__WHAT YOU NEED TO DO__
All lines below between the line with "This screenshot has height=819, width=1456." and the line with "the TV video", including both, must be copied exactly, and the pictures must be omitted.

__INPUT__
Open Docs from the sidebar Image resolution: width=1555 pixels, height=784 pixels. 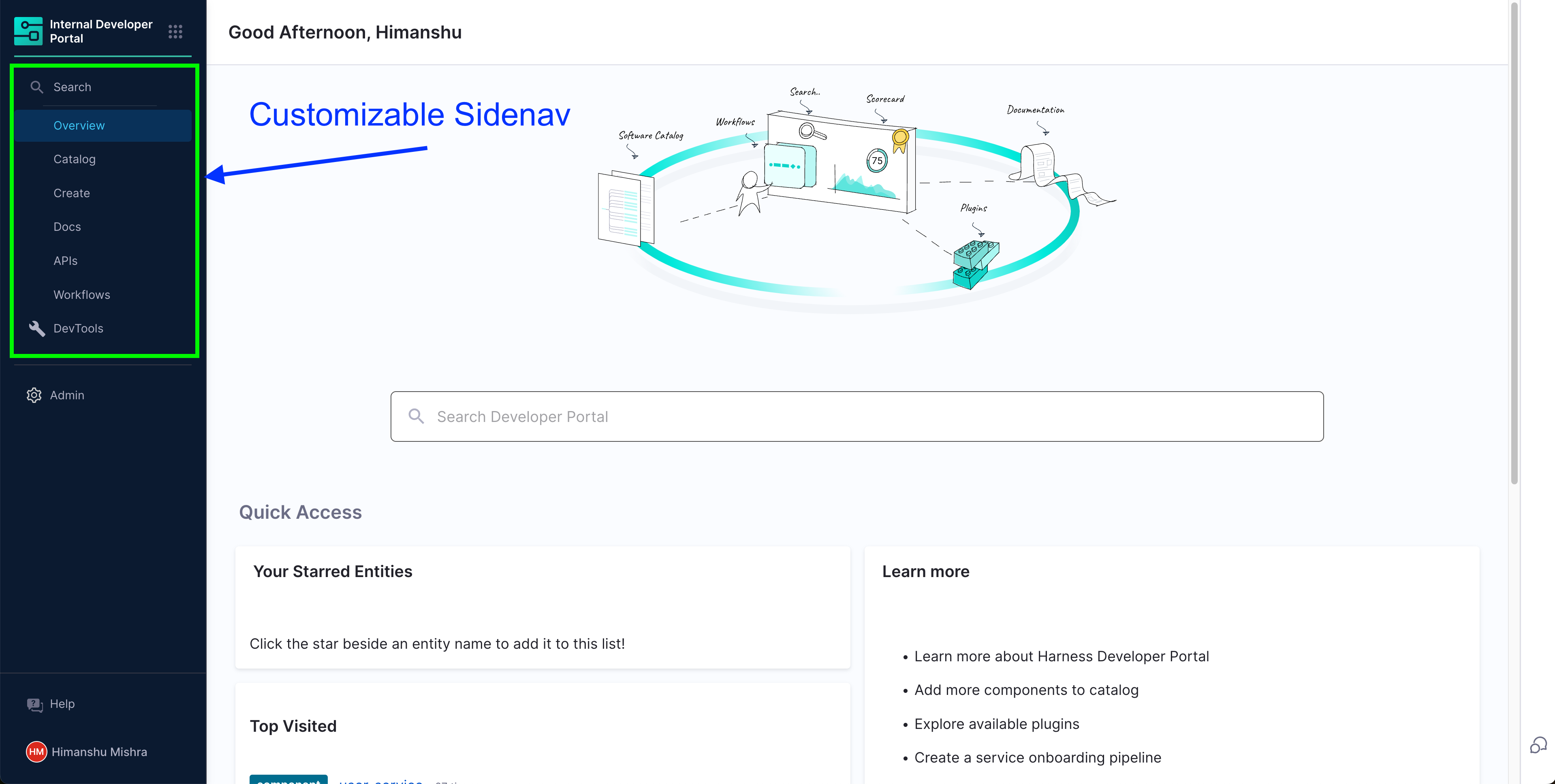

--

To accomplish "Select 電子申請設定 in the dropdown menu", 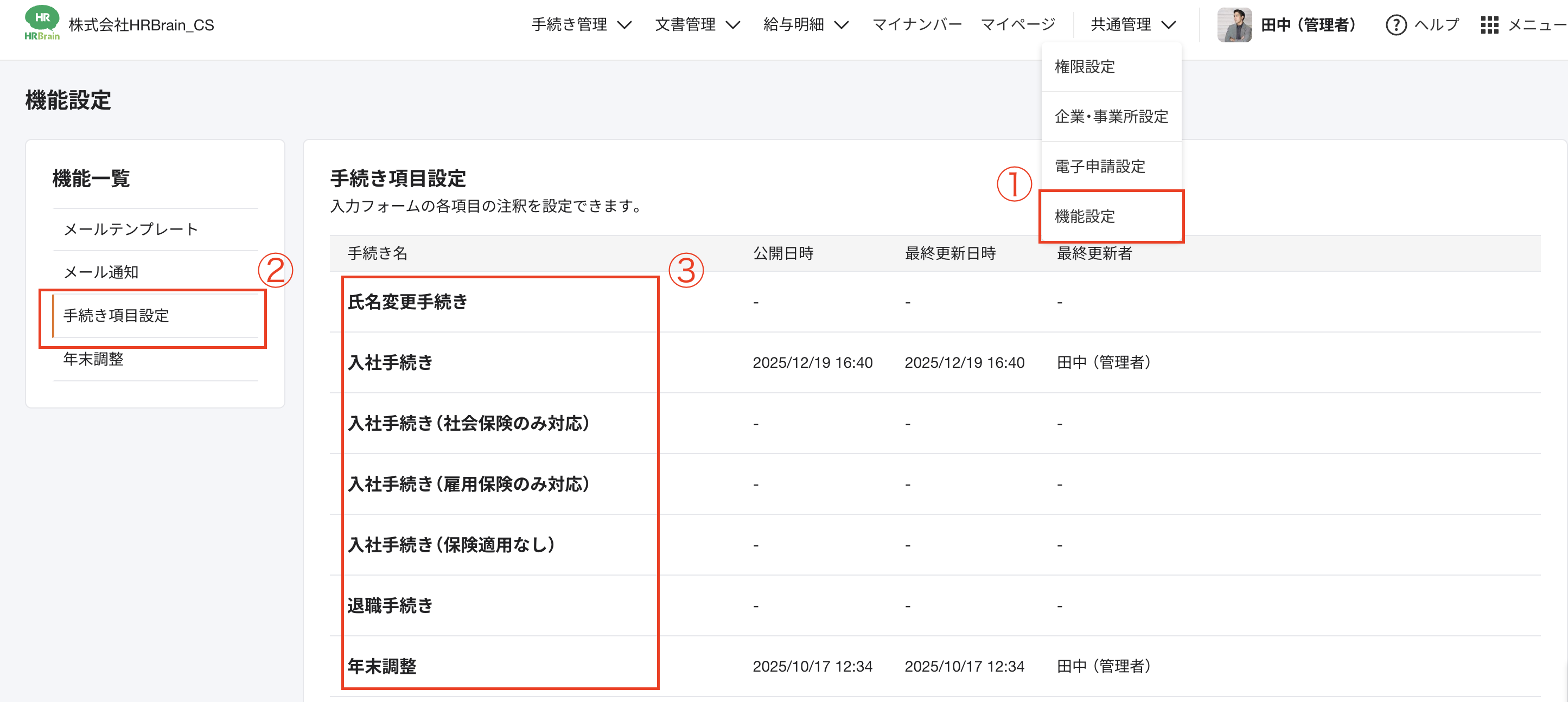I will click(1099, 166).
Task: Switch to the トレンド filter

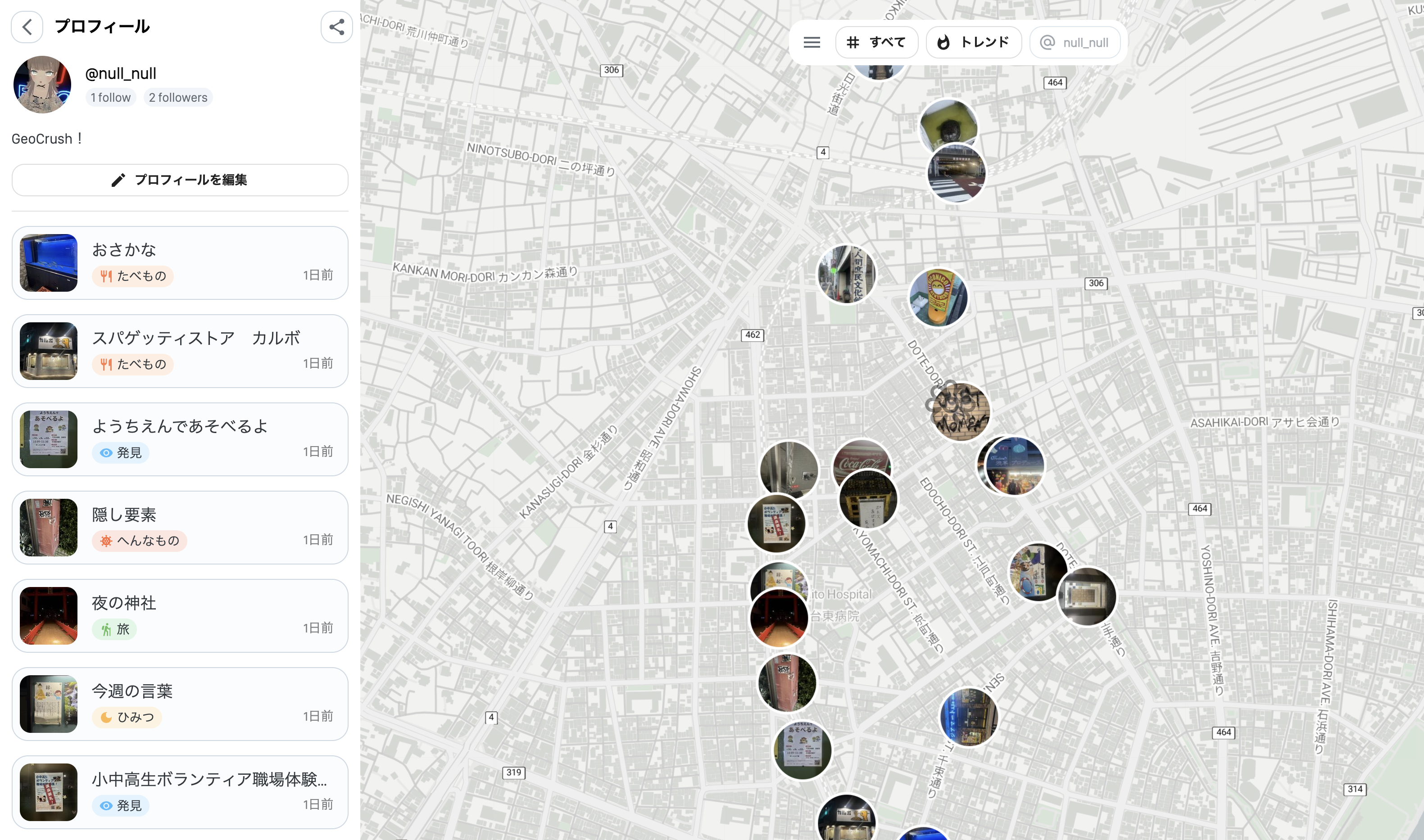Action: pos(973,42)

---

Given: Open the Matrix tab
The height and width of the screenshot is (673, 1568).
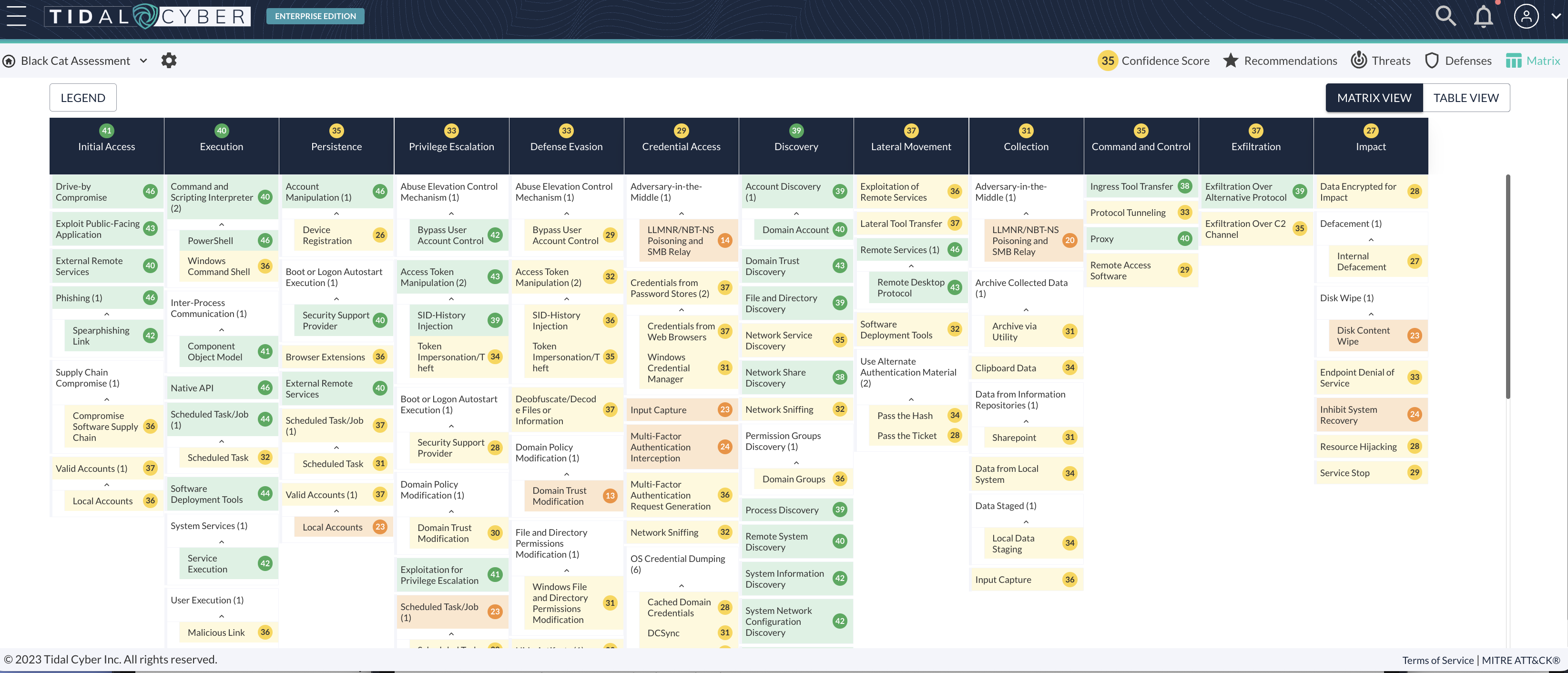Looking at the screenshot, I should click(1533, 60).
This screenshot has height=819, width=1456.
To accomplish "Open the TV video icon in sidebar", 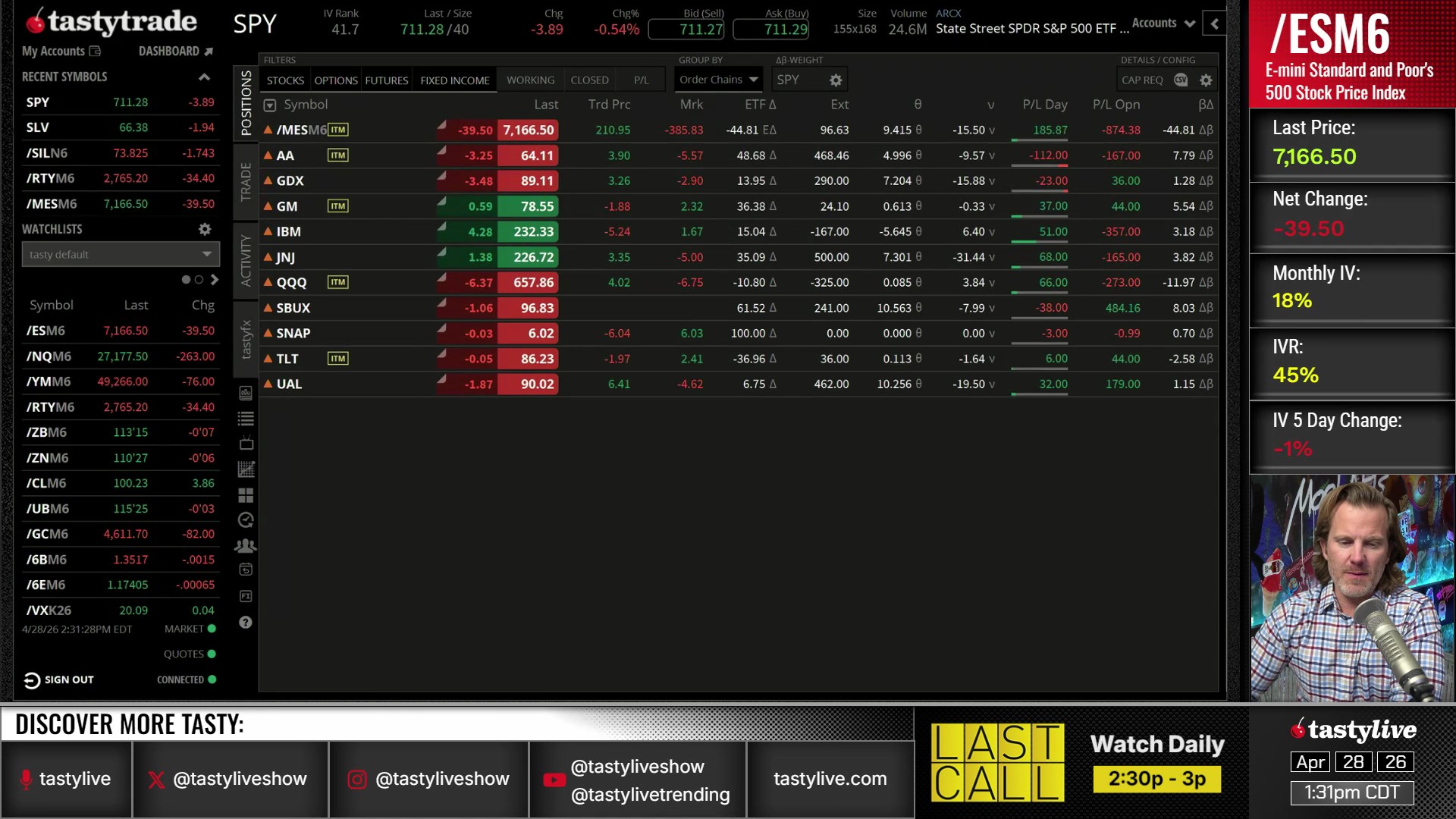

__EXERCISE SOLUTION__
This screenshot has height=819, width=1456.
To accomplish "Open the TV video icon in sidebar", 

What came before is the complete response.